Long story short, woke up, at my friend Kurt Wagner's house, we had no idea how we got there, somehow the bar tending drove us home, as we made complete embarasing spectacles of ourselves. In the midst I had met someone online from a website, and we had mentioned the whole PNP thing, blah whatever, I was walking home like I had been sitting on tree trunks :) On a serious note, I have spoken to so many people and they continue to say what the fuck is wrong with you? Even my brother has looked at me, and said, what the hell are you doing to yourself?

I remember walking up to the house, after lying to my parents, saying, no I was safe, no drugs, no alcohol, no sex, as we are very close in the respect of they've been my biggest supporters through the HIV process and, I kinda teared up walking down the street, with that nasty, and if you've done crystal meth you know the way that smells, its gross. I was walking up the driveway and stopped and looked in the mirror in the car and said, "walk of shame, again? how many times, do you have to let your own parents see your stupidity and not rising to the occasion and taking ownership?


Is that road a road I want my mother or father to drive down, and see an ambulance in the driveway with me in a body bag, or should they , my own parents not get that much respect from me to owe them my life, and that I will grow up to be the man they taught me to be. And after so much long considering I was so difficult on myself for those other people in my life that bought the drinks, who knew the triggers but....


"Step by step, bit by bit
Stone by stone, yeah brick by brick
Step by step, day by day
Mile by mile, go on your way, go your way"

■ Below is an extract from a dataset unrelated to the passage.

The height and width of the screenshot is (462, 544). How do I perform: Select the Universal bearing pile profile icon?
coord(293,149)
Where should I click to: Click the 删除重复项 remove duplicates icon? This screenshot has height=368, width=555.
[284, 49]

I believe, being awake now since Thursday early morning, on probably 2 grams worth of dope/crystal meth, whatever you want to call the sTuff. I have realized, yeah, people like to bring each other down, in their shortcomings, but all in the same manner, those people like Nick above and a couple others have tremendously distanced themselves from or out of my life due to my lifestyle choices. I remember, thinking back to when I was first diagnosed with HIV, January 26th, at 12:15pm at Hug Me in Orlando; which so many people don't seem to realize how special those dates are to certain people. My parents, Mark and Lori Lloyd, which I say you both all the time, but your the reason I wake up every day and want to start my day so I love you both so much. I knew who my friends were, it wasn't their choice, I didn't have to weed out the, "I'm so sorry for your situation" kind of person, or those who, "Michael we still love you for who you are," but the moment I got out of the shower they had every cleaning chemical in there scrubbing every last grout line. Back to the drugs, as I am quite sidetracked and I need to try and sleep at least 3 hours for Church, however I suppose, those faces who I wake up and see that, "Hi Good morning" or we all have those same people who like the same things on Facebook, and its really special to appreciate those notifications, not only, did someone take the opportunity to open their life to you, but there interested in what's going on in yours, and for so many years, I have neglected close friend's and our friendships were no longer close during my drug prime, and I thank you Jenna Tuck, for the tough love, as did you Mom and Dad, and its embarassing to relapse and continue to go back, but when I come home and, see friends that do care, I'm reminded of my special qualities, and why you and Dad adopted me from Romania, and that was not to throw it away.